Mais ce missionnaire de la démocratisation du Parti relativise : « il n’y a aucune alternative à la gouvernance du PCC », affirmait-il, en 2007, au Quotidien du Peuple.
Multifonctions, Li Yuanchao est apte à occuper tous les postes au sein de la nouvelle équipe. Il devrait cependant remplacer Xi Jinping comme vice-Président (mars 2013), et donc hériter, dès novembre 2012, des postes de chef du Secrétariat du Comité Central et de directeur de l’Ecole centrale du Parti. Ses récents prêches anti-corruption pourraient également l’orienter vers la direction de la Commission de discipline du Parti.

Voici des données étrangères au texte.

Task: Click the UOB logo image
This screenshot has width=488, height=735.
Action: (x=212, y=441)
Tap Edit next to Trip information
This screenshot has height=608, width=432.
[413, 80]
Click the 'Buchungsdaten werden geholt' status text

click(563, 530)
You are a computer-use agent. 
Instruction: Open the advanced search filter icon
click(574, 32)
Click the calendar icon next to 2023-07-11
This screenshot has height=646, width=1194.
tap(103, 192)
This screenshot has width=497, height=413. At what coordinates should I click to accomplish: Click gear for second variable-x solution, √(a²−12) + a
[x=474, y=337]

Après 10 années de pouvoir du tandem Hu Jintao -Wen Jiabao qui ont vu régresser la réforme engagée depuis 1980, la justice chinoise publie le 09/10, son 1er livre blanc. Malheureusement, cette publication se fit dans le cadre de la campagne « wei-wen », fusion partielle de la justice et de la police, au nom de la « société harmonieuse ». Hu Jintao a infléchi le cours du travail judiciaire, du procès vers l’arbitrage, lequel consiste à mettre d’accord offenseur et offensé, grande entreprise d’Etat (ou administration) et citoyen, ce qui n’est pas de la justice.

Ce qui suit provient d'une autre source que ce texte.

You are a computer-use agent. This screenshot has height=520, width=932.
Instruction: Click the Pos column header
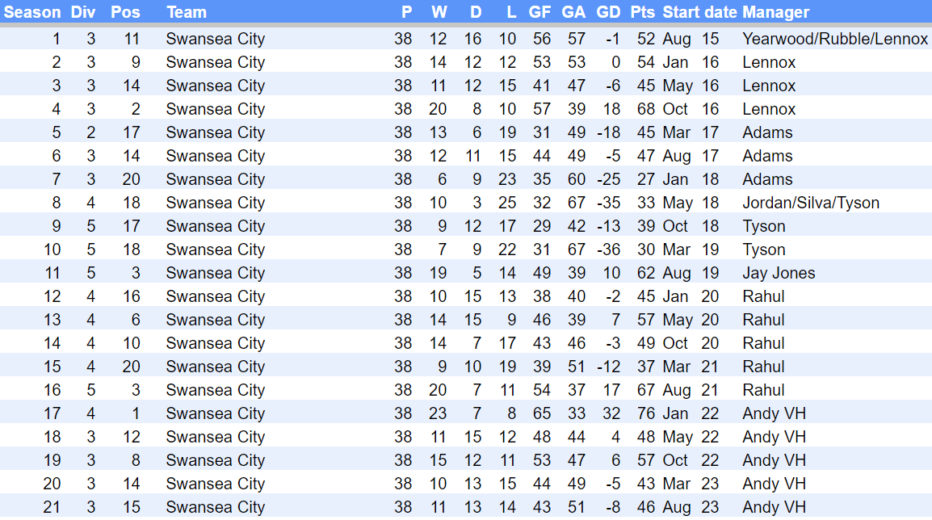click(124, 12)
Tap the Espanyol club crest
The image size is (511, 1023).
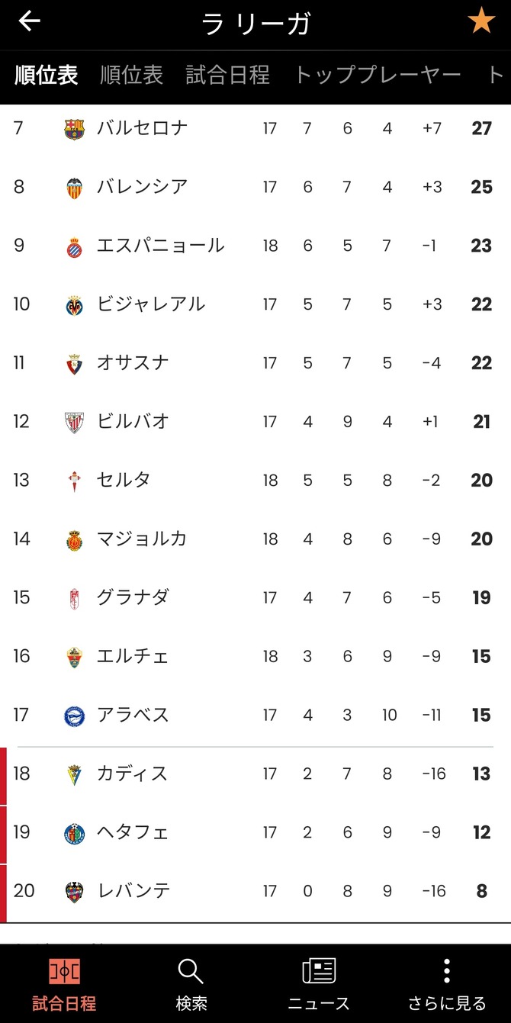click(74, 246)
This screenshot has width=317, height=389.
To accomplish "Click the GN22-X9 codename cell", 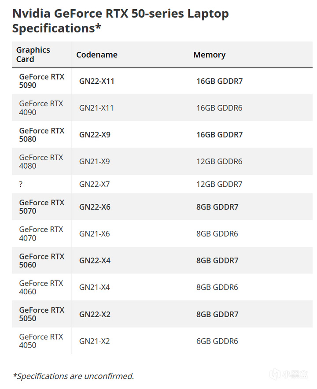I will tap(95, 135).
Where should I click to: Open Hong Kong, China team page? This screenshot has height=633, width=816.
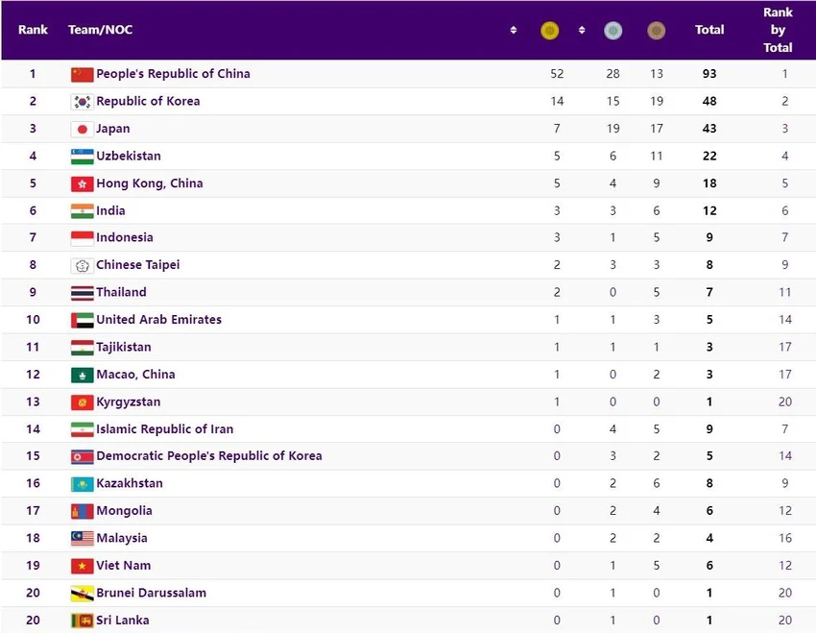tap(150, 183)
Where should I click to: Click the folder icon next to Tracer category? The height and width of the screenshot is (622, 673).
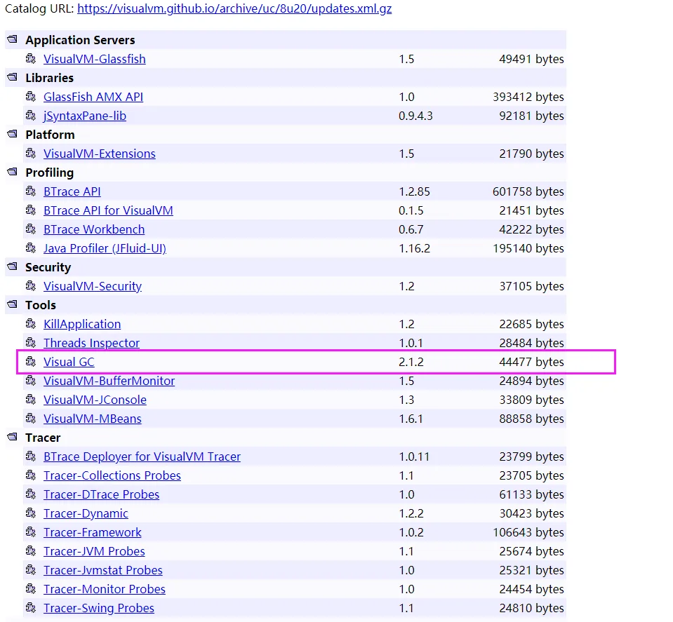pos(13,437)
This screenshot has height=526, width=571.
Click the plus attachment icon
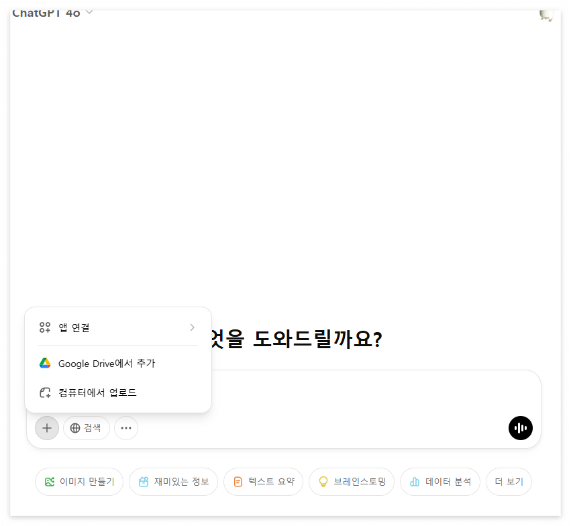coord(46,428)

Symbole de ce tournant : en 2008, Hu a placé à la tête de la Cour Suprême, Wang Shengjun, sans formation en droit. De ce fait, la tension sociale a augmenté, contrairement à l’objectif visé. Le livre blanc l’admet, avouant, de 2006 à 2011, des procès criminels en hausse de 54% (2,4M) par rapport au quinquennat précédent, et une chute de confiance en la justice. Plaintes et pétitions en 2011 ont baissé (-25,6%) à 790.000 : les autres ne se donnent plus la peine d’essayer.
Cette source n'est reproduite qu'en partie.